[CONSIGNES DE L'EXERCICE]
• a. Reproduisez sans rien changer le passage de l'article sur la pièce Modèles qui va de « Modèles, une habile » jusqu'à « leur est imposée. ».
• b. D'après l'article sur la pièce Modèles, quelle compagnie produit ce spectacle ?

===== EXTRAIT ÉTUDIÉ

Modèles, une habile union du social et de l’intime

Publié le 29 janvier 2015 par Marcel & Simone @MarceletSimone

Crée en 2011 par Pauline Bureau, produit par la Compagnie des anges.

La pièce pose la question « Qu’est-ce qu’être une femme aujourd’hui ? », à la lumière d’une histoire riche. On peut se demander si la condition des femmes est vraiment mieux aujourd’hui, puisque ce discours est présupposé bien souvent, depuis la journaliste qui interroge Marguerite Duras dans la pièce, jusqu’à la spectatrice qui s’insurge contre un discours trop politique lors de la rencontre avec l’équipe artistique. Mais le texte de Pierre Bourdieu cité au début de la pièce empêche la tentation de la complaisance, mentionnant l’idée de « collaboration » de la part des femmes qui se satisfassent de l’inégalité qui leur est imposée.

Une course vers l’être grâce à une pluralité de voix

Pauline Bureau écrit dans la note d’intention « Et nous avons écrit. Avec nos mots. Nous ne chuchotons pas. Nous ne crions pas. Nous racontons. », pour souligner l’importance du témoignage personnel. Elle explique son parcours, elle est issue d’une famille où la notion d’égalité est importante, mais où on subit sans en avoir pleinement conscience le poids d’une histoire et d’une culture inégalitaire qui dépasse la cellule familiale. Il est nécessaire de s’en souvenir, et c’est dans ce but que figure, sur le programme, une brève chronologie de l’histoire des femmes.

==========
===== BLOC DE DONNÉES

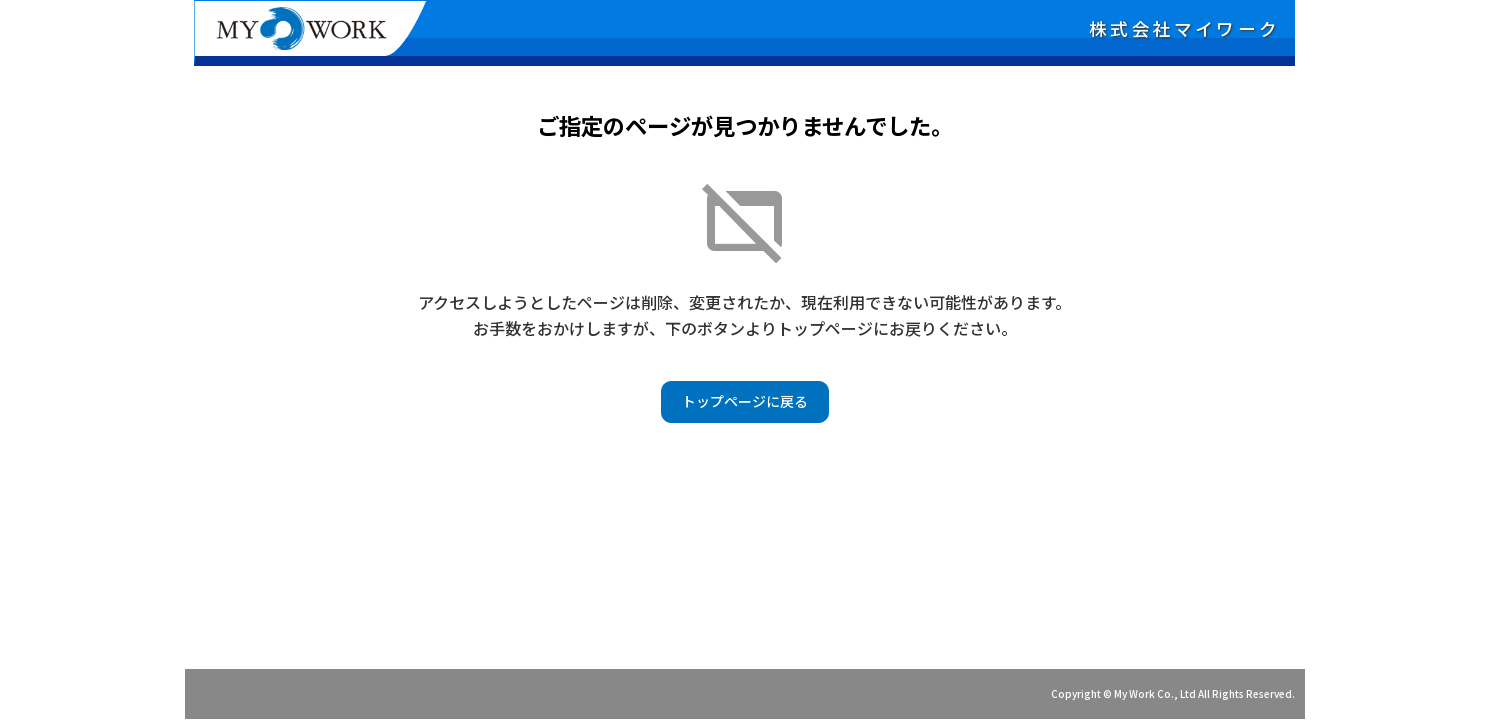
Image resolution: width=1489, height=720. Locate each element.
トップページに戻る (745, 401)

==========

[RÉPONSES PAR CONSIGNE]
• a.
Modèles, une habile union du social et de l’intime

Publié le 29 janvier 2015 par Marcel & Simone @MarceletSimone

Crée en 2011 par Pauline Bureau, produit par la Compagnie des anges.

La pièce pose la question « Qu’est-ce qu’être une femme aujourd’hui ? », à la lumière d’une histoire riche. On peut se demander si la condition des femmes est vraiment mieux aujourd’hui, puisque ce discours est présupposé bien souvent, depuis la journaliste qui interroge Marguerite Duras dans la pièce, jusqu’à la spectatrice qui s’insurge contre un discours trop politique lors de la rencontre avec l’équipe artistique. Mais le texte de Pierre Bourdieu cité au début de la pièce empêche la tentation de la complaisance, mentionnant l’idée de « collaboration » de la part des femmes qui se satisfassent de l’inégalité qui leur est imposée.

• b. La Compagnie des anges.